WRITTEN INSTRUCTION 1: Could you turn the listing, from the line containing "Given: Open the Invoice Status dropdown" through the end of the listing, inclusive, into a Markdown table with columns n and Line, skipping blank lines and omitting the pictures?

EXCERPT TO READ:
This guide focuses on operating an independent store. For more information about buying a franchise, visit The Canadian Franchise Association website or call them at 1-800-665-4232.
When you start a business there are several things to consider before you can sell your product or service. Most businesses in Ontario need to complete a minimum of three basic steps:
- Find out what licences and regulations apply to your type of business
- Choose a business structure and register or incorporate your business
- Determine if you will need to collect and remit HST
Our Starting a Business guide will give you more information on these steps and other basic requirements for starting a business in Ontario.
Starting a Business
Your business may need licences and permits from the federal, provincial and municipal levels of government.
In addition to the information you will find in this guide, you can use the Canada Business Permits and Licences Search, powered by BizPaL, to find licences and regulations that may affect your business. You can also contact us to speak to someone about starting your business.
Permits and licences search
Some common licences, permits and regulations that may apply to starting your convenience store include:
Food safety and labelling
Your local health unit is the main contact for information on food safety and inspections.
Contact your local health authority to arrange an inspection of your business location, equipment and processes and make sure your business is complying with provincial and federal legislation.
The following link provides contact information for local health authorities that inspect food businesses in Ontario.
Local public health contacts
You also need to follow safety standards and labelling rules if you produce, service, process or manufacture food.
Canadian Food Inspection Agency (CFIA)
Most businesses that buy, sell, ship, process or manufacture food will have CFIA regulations to follow.
These regulations may require you to:
- Obtain a licence
- Keep records
- Properly label packaged foods
Activities that are regulated include:
- Importing foods for re-sale
- Selling food to the public, retail food sales
- Shipping food products to another province or territory
- Producing, manufacturing or advertising food products
Check with the CFIA to find out which requirements apply to your business.
Ontario Ministry of Agriculture, Food and Rural Affairs (OMAFRA)
You may have regulations or inspection standards to follow if you produce, transport or manufacture specific food products in Ontario. Regulated products include dairy, eggs, fish, meat, honey and other plant-based products. Contact the Ministry directly to find out what will apply to your business.
Regulations for the food industry
If you plan on selling lottery products on behalf of the Ontario Lottery and Gaming Corporation (OLG), or selling break open tickets, you must be registered with the Alcohol and Gaming Commission of Ontario (AGCO).
Tobacco Retail Dealer's Permit
In order to sell tobacco products, you are required to have an Ontario Tobacco Retail Dealer's Permit. If you plan on importing tobacco products, you will also need an importer's registration certificate.

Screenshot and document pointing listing
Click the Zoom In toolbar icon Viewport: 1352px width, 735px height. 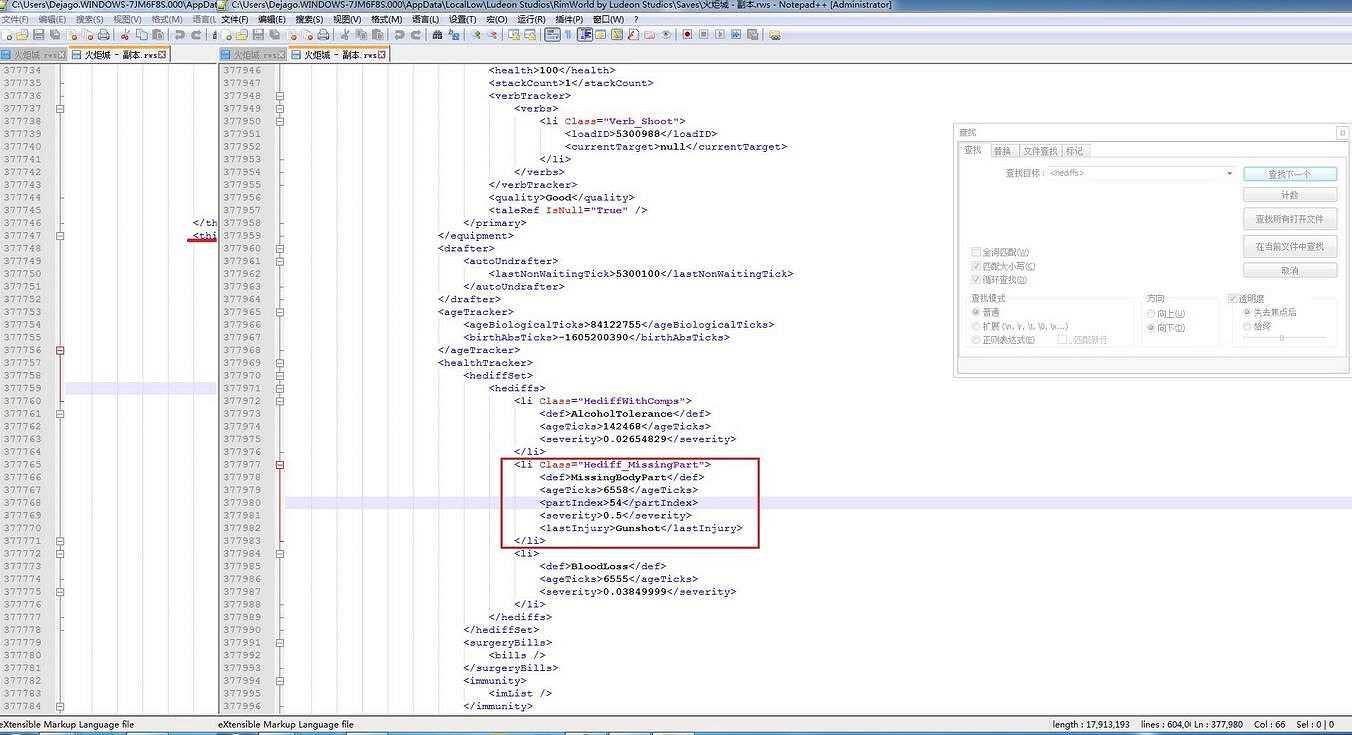[477, 35]
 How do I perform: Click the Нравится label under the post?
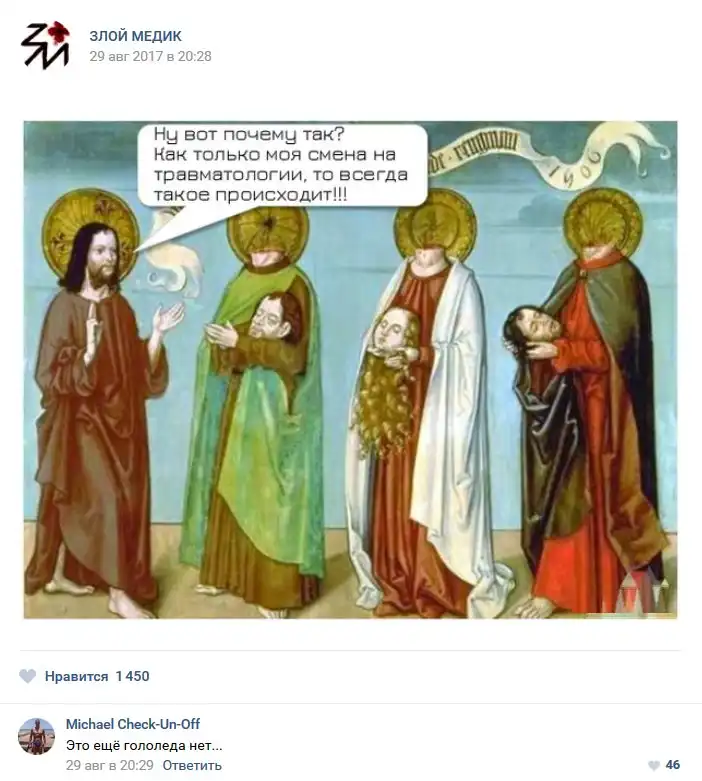76,676
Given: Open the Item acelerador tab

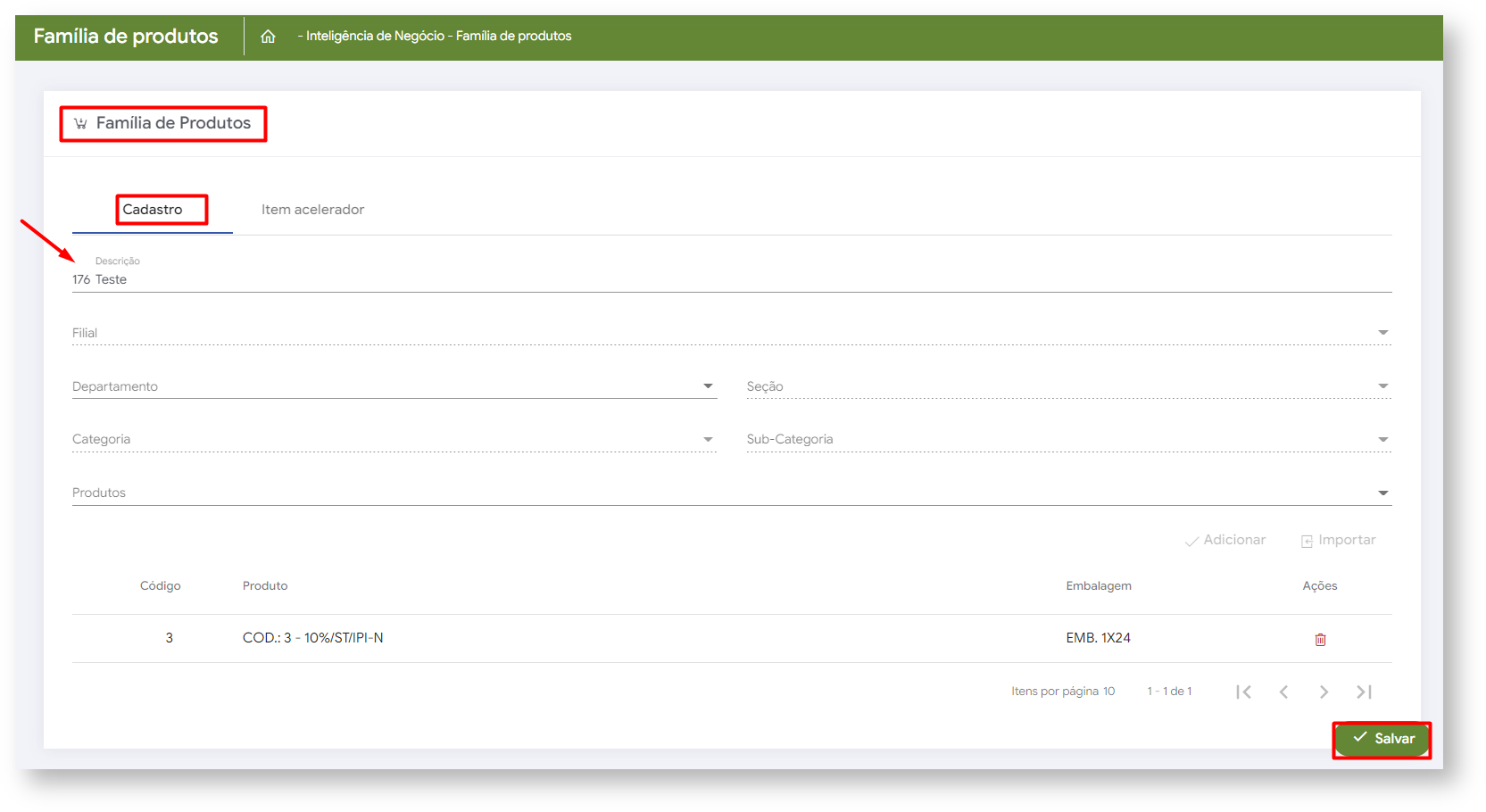Looking at the screenshot, I should tap(312, 210).
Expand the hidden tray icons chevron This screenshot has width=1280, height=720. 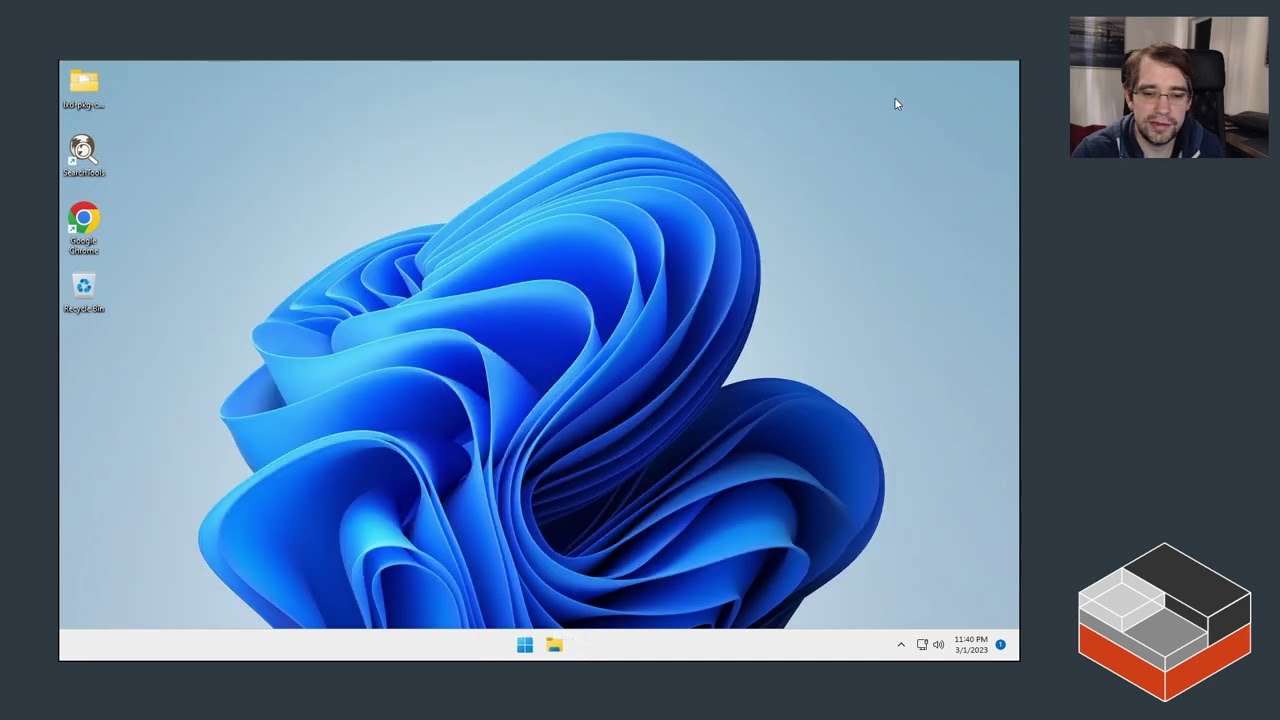pos(901,645)
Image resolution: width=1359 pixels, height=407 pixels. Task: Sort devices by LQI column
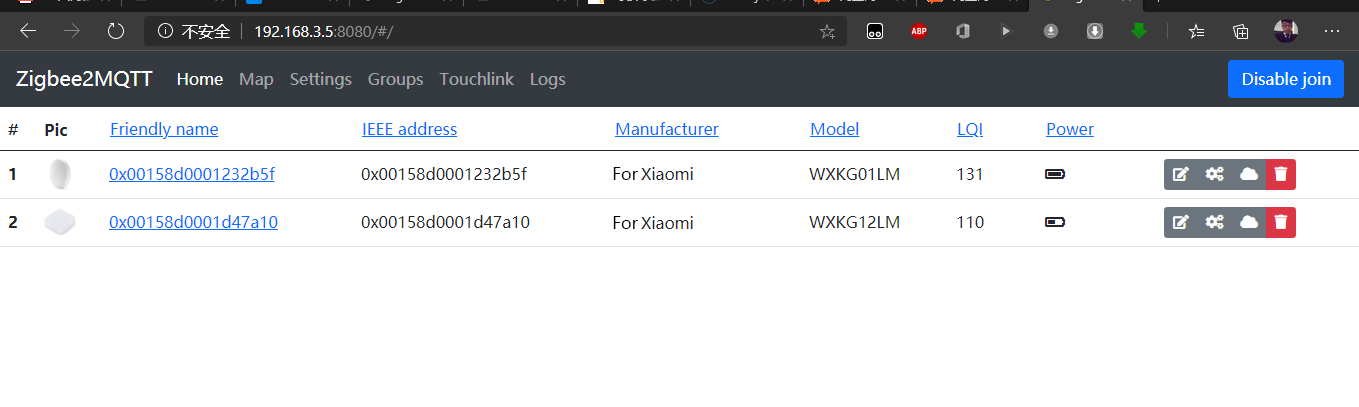(x=969, y=129)
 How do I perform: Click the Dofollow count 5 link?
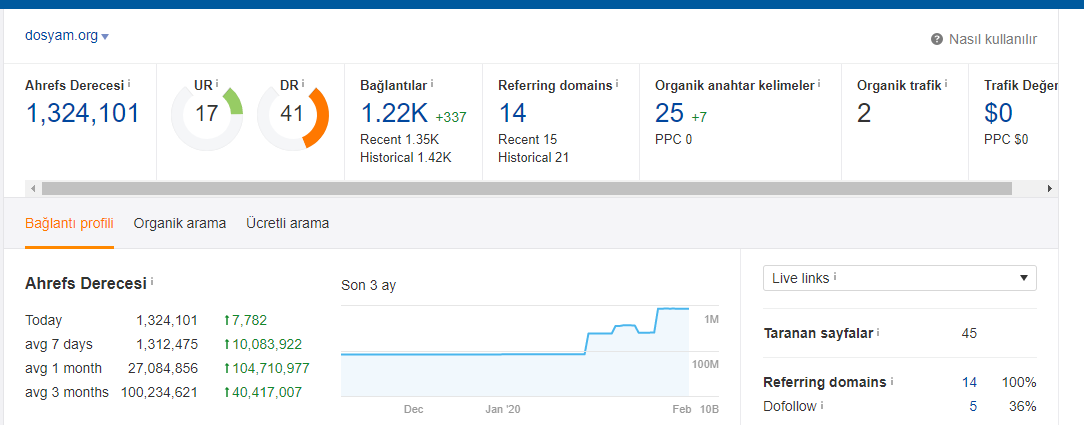click(973, 406)
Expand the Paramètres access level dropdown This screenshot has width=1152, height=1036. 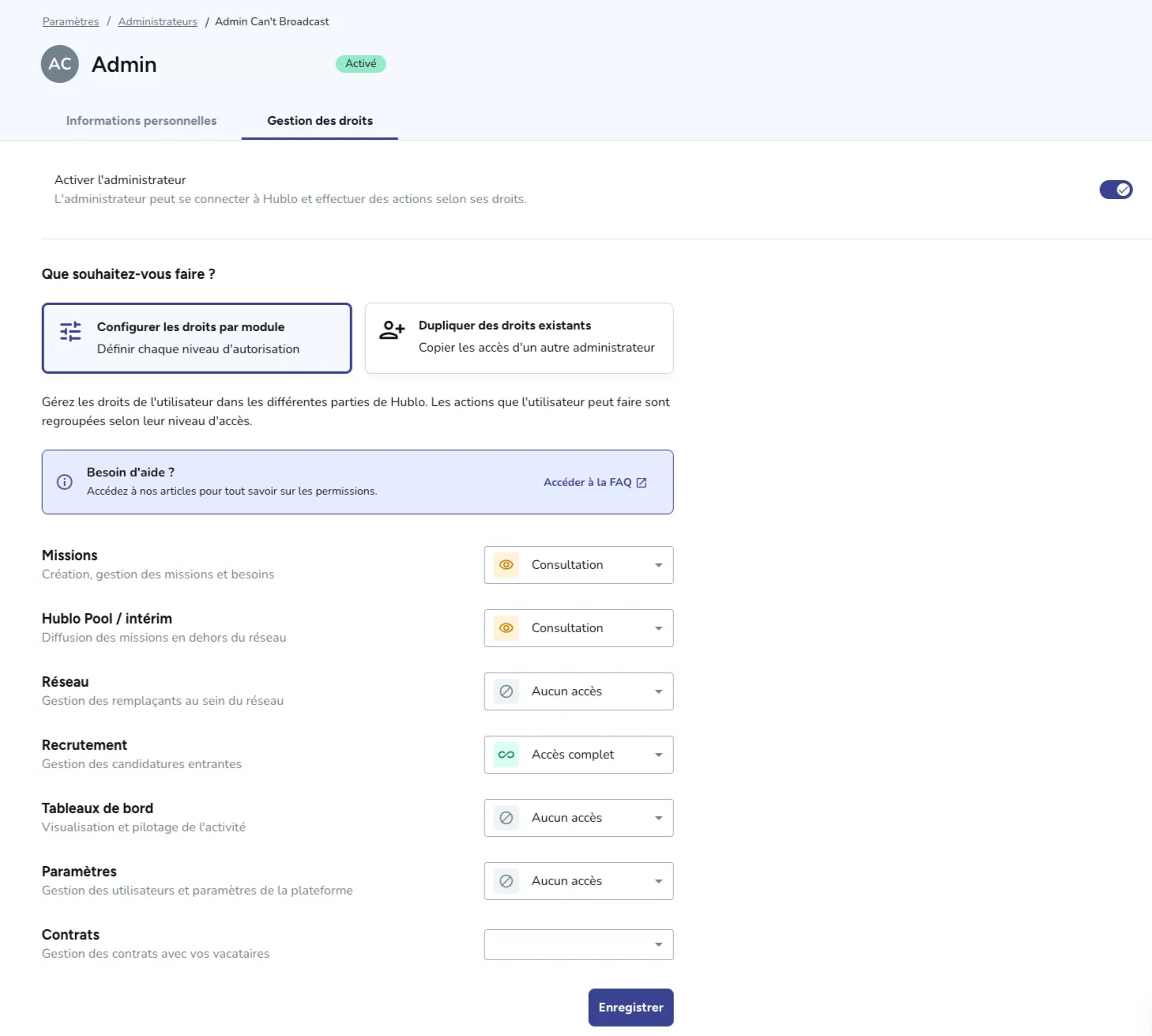(578, 881)
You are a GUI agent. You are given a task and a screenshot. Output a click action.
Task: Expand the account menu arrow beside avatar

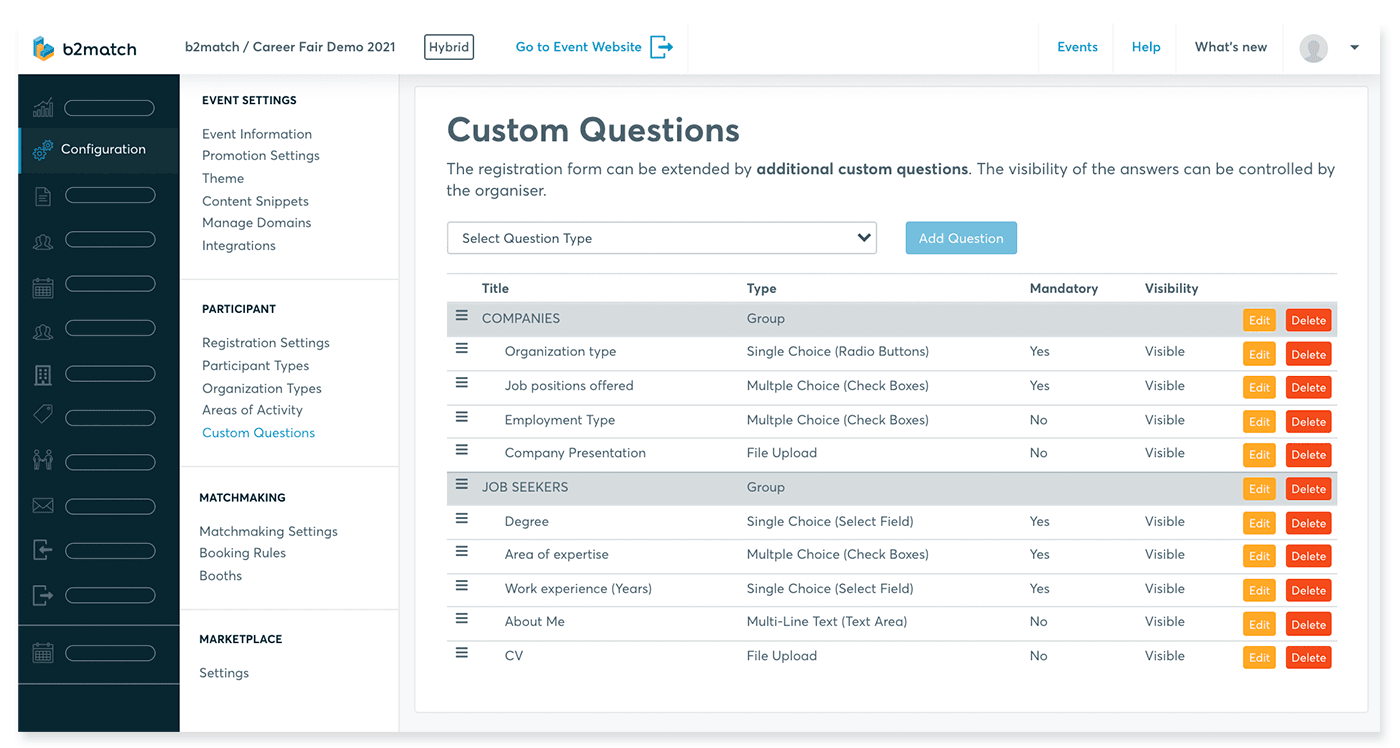tap(1354, 47)
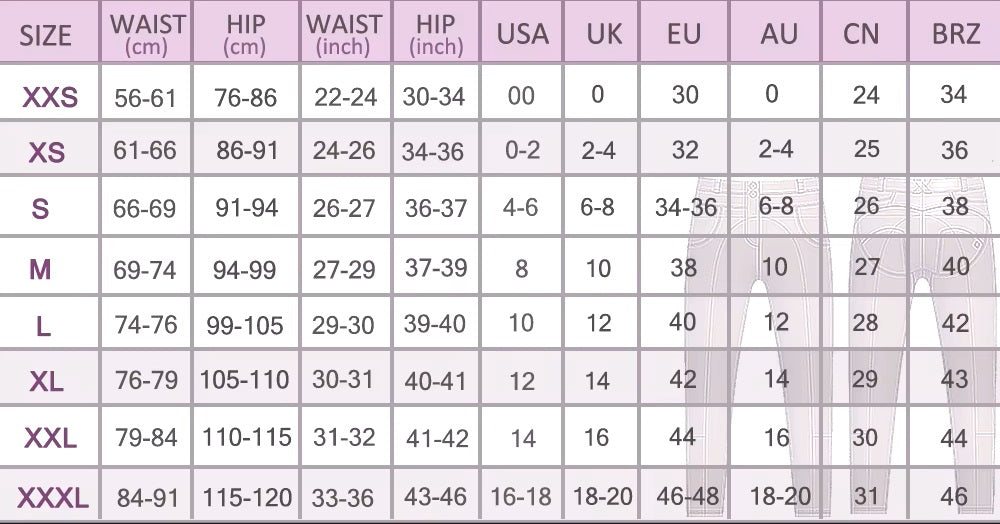Click the SIZE column header

[46, 36]
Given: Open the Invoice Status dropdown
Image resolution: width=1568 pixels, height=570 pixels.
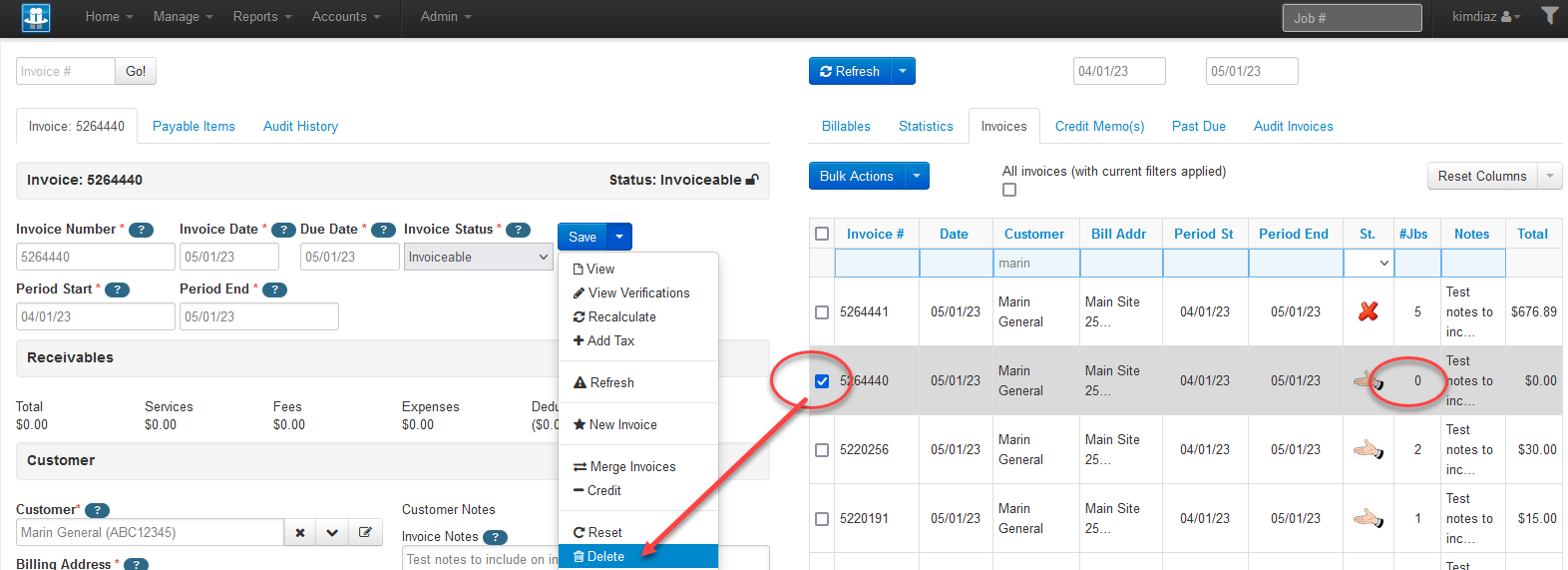Looking at the screenshot, I should click(478, 257).
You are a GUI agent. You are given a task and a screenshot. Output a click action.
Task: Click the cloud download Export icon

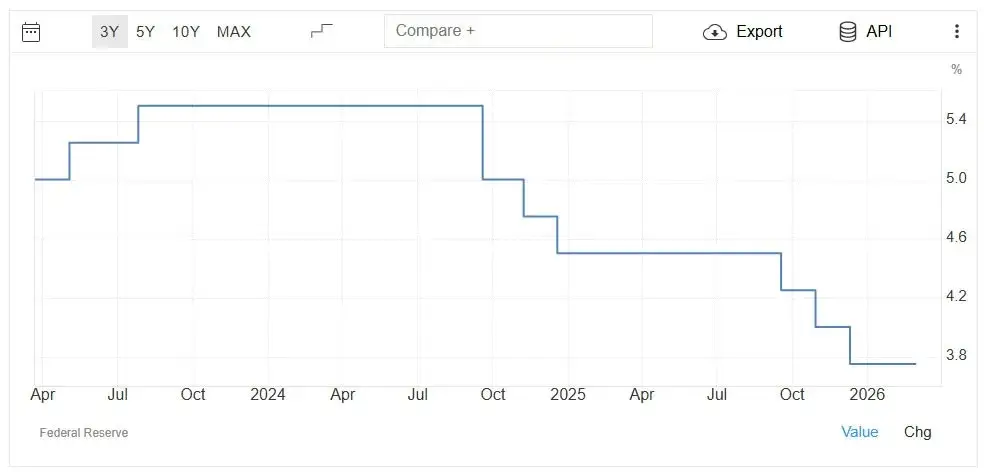[x=715, y=31]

WRITTEN INSTRUCTION 2: Can you reproduce the passage of the convenience store licensing guide between "Canadian Food Inspection" and "Rural Affairs (OMAFRA)", inclusive?

WRITTEN ANSWER 1:
| n | Line |
|---|---|
| 1 | Given: Open the Invoice Status dropdown |
| 2 | Image resolution: width=1568 pixels, height=570 pixels. |
| 3 | Looking at the screenshot, I should click(478, 257). |
| 4 | You are a GUI agent. You are given a task and a screenshot. Output a click action. |
| 5 | Task: Click the cloud download Export icon |
| 6 | [x=715, y=31] |

WRITTEN ANSWER 2:
Canadian Food Inspection Agency (CFIA)
Most businesses that buy, sell, ship, process or manufacture food will have CFIA regulations to follow.
These regulations may require you to:
- Obtain a licence
- Keep records
- Properly label packaged foods
Activities that are regulated include:
- Importing foods for re-sale
- Selling food to the public, retail food sales
- Shipping food products to another province or territory
- Producing, manufacturing or advertising food products
Check with the CFIA to find out which requirements apply to your business.
Ontario Ministry of Agriculture, Food and Rural Affairs (OMAFRA)